▸ **Stored data**
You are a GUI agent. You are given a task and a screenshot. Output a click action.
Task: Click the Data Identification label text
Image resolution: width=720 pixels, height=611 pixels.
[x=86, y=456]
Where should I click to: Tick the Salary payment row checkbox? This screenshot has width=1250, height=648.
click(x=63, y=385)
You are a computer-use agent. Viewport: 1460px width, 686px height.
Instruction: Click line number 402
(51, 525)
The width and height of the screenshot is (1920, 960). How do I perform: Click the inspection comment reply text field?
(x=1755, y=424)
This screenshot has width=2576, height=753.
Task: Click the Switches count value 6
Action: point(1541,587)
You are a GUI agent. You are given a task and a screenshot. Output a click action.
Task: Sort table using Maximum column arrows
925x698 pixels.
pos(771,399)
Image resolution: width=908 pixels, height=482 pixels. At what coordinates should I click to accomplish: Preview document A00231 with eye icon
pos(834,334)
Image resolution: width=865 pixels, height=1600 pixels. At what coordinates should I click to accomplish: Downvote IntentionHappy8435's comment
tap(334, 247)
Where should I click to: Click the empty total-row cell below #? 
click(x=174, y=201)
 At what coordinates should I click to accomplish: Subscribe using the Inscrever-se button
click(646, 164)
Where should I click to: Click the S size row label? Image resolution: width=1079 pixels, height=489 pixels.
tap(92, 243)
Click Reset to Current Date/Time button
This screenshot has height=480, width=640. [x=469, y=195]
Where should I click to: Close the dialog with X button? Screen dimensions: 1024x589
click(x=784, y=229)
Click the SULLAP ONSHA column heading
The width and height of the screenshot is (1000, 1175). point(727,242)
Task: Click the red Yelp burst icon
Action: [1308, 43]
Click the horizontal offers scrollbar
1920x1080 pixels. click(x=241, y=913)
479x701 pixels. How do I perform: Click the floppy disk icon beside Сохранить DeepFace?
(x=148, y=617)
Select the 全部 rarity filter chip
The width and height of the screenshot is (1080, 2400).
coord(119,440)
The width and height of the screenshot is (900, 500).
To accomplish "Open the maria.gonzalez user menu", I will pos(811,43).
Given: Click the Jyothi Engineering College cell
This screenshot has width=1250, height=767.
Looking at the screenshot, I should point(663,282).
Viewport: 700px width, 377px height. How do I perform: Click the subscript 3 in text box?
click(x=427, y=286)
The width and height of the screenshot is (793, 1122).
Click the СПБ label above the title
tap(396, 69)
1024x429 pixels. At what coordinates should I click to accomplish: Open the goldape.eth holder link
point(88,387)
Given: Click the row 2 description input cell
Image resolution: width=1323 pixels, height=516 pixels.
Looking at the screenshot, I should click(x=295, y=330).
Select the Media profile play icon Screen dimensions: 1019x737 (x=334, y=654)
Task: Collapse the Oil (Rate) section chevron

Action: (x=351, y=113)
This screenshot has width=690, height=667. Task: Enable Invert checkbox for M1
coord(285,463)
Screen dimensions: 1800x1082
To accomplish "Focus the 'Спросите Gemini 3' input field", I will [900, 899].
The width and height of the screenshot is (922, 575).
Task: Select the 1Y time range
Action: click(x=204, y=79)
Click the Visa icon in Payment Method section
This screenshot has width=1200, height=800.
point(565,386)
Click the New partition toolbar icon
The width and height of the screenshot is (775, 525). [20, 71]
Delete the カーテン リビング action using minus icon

▸ **Brief**
Reproduce the data verbatim, line for line.

▸ **Expected answer**
You are a GUI agent. You are given a task and a screenshot. Output a click action.
Task: Click the Data Identification label text
Image resolution: width=720 pixels, height=611 pixels.
[x=86, y=456]
Where should I click to: Tick the Salary payment row checkbox? This screenshot has width=1250, height=648.
click(x=63, y=385)
You are a computer-use agent. Viewport: 1460px width, 686px height.
Instruction: Click line number 402
(51, 525)
The width and height of the screenshot is (1920, 960). How do I perform: Click the inspection comment reply text field?
(x=1755, y=424)
This screenshot has width=2576, height=753.
Task: Click the Switches count value 6
Action: point(1541,587)
You are a GUI agent. You are given a task and a screenshot. Output a click action.
Task: Sort table using Maximum column arrows
925x698 pixels.
pos(771,399)
Image resolution: width=908 pixels, height=482 pixels. At what coordinates should I click to accomplish: Preview document A00231 with eye icon
pos(834,334)
Image resolution: width=865 pixels, height=1600 pixels. At what coordinates should I click to accomplish: Downvote IntentionHappy8435's comment
tap(334, 247)
Where should I click to: Click the empty total-row cell below #? 
click(x=174, y=201)
 At what coordinates should I click to accomplish: Subscribe using the Inscrever-se button
click(646, 164)
Where should I click to: Click the S size row label? Image resolution: width=1079 pixels, height=489 pixels.
tap(92, 243)
Click Reset to Current Date/Time button
This screenshot has height=480, width=640. [x=469, y=195]
Where should I click to: Close the dialog with X button? Screen dimensions: 1024x589
click(x=784, y=229)
Click the SULLAP ONSHA column heading
The width and height of the screenshot is (1000, 1175). point(727,242)
Task: Click the red Yelp burst icon
Action: [1308, 43]
Click the horizontal offers scrollbar
1920x1080 pixels. click(x=241, y=913)
479x701 pixels. How do I perform: Click the floppy disk icon beside Сохранить DeepFace?
(x=148, y=617)
Select the 全部 rarity filter chip
The width and height of the screenshot is (1080, 2400).
coord(119,440)
The width and height of the screenshot is (900, 500).
To accomplish "Open the maria.gonzalez user menu", I will pos(811,43).
Given: Click the Jyothi Engineering College cell
This screenshot has width=1250, height=767.
Looking at the screenshot, I should point(663,282).
Viewport: 700px width, 377px height. How do I perform: Click the subscript 3 in text box?
click(x=427, y=286)
The width and height of the screenshot is (793, 1122).
Click the СПБ label above the title
tap(396, 69)
1024x429 pixels. At what coordinates should I click to accomplish: Open the goldape.eth holder link
point(88,387)
Given: Click the row 2 description input cell
Image resolution: width=1323 pixels, height=516 pixels.
Looking at the screenshot, I should click(x=295, y=330).
Select the Media profile play icon Screen dimensions: 1019x737 (x=334, y=654)
Task: Collapse the Oil (Rate) section chevron

Action: (x=351, y=113)
This screenshot has width=690, height=667. Task: Enable Invert checkbox for M1
coord(285,463)
Screen dimensions: 1800x1082
To accomplish "Focus the 'Спросите Gemini 3' input field", I will [900, 899].
The width and height of the screenshot is (922, 575).
Task: Select the 1Y time range
Action: click(x=204, y=79)
Click the Visa icon in Payment Method section
This screenshot has width=1200, height=800.
point(565,386)
Click the New partition toolbar icon
The width and height of the screenshot is (775, 525). [20, 71]
Delete the カーテン リビング action using minus icon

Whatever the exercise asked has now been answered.